***** Listed entries *****
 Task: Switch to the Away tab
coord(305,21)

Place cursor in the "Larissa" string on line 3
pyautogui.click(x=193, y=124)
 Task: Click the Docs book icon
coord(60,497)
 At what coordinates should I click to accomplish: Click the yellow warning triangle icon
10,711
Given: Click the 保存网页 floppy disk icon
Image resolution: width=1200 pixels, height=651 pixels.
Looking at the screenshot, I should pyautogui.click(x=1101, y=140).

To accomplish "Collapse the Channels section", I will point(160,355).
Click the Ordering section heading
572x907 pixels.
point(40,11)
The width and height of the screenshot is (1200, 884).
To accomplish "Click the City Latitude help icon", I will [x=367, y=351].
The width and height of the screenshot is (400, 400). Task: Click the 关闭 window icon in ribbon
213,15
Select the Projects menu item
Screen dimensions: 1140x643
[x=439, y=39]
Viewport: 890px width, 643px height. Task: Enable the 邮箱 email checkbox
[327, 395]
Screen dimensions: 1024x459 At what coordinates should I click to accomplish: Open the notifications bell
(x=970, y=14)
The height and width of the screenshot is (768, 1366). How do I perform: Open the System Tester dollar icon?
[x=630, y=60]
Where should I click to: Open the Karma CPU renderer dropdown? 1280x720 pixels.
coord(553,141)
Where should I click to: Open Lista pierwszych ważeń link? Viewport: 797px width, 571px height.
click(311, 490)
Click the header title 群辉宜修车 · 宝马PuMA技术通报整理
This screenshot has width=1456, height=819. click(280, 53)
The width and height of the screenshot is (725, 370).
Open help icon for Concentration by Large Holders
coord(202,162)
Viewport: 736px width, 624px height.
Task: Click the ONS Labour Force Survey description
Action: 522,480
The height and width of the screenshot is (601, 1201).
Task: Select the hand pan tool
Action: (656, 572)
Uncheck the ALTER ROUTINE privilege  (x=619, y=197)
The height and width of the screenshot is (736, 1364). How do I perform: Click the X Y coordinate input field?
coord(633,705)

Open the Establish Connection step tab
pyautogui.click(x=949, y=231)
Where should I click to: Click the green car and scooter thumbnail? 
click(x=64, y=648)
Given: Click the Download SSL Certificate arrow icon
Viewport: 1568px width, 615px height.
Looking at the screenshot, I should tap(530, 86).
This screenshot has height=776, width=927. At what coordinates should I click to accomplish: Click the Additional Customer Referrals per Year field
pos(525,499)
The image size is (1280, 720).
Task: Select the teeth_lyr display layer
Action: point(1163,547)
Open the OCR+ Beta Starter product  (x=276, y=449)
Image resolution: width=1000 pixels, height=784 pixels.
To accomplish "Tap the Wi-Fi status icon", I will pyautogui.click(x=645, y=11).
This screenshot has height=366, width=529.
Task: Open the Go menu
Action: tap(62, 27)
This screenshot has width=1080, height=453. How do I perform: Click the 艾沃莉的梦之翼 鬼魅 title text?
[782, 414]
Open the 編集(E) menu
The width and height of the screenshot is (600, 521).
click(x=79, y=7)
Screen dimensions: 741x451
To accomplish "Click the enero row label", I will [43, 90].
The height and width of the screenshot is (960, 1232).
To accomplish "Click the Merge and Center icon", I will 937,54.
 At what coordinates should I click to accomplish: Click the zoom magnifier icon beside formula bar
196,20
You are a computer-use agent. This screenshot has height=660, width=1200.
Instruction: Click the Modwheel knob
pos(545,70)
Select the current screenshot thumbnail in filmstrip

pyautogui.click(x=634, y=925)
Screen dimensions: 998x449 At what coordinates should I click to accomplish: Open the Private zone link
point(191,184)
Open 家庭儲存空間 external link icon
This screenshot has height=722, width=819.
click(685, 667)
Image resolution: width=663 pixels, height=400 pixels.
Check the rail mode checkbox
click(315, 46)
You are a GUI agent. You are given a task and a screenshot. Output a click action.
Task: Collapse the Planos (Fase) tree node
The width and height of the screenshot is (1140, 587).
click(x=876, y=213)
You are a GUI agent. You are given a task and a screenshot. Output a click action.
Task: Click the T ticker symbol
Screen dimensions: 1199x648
*****
# Aim of the exercise
All lines of the data above that include the word "Collapse" must be shown.

# Reply to the task
To accomplish "Collapse the Channels section", I will point(160,355).
Task: Collapse the Planos (Fase) tree node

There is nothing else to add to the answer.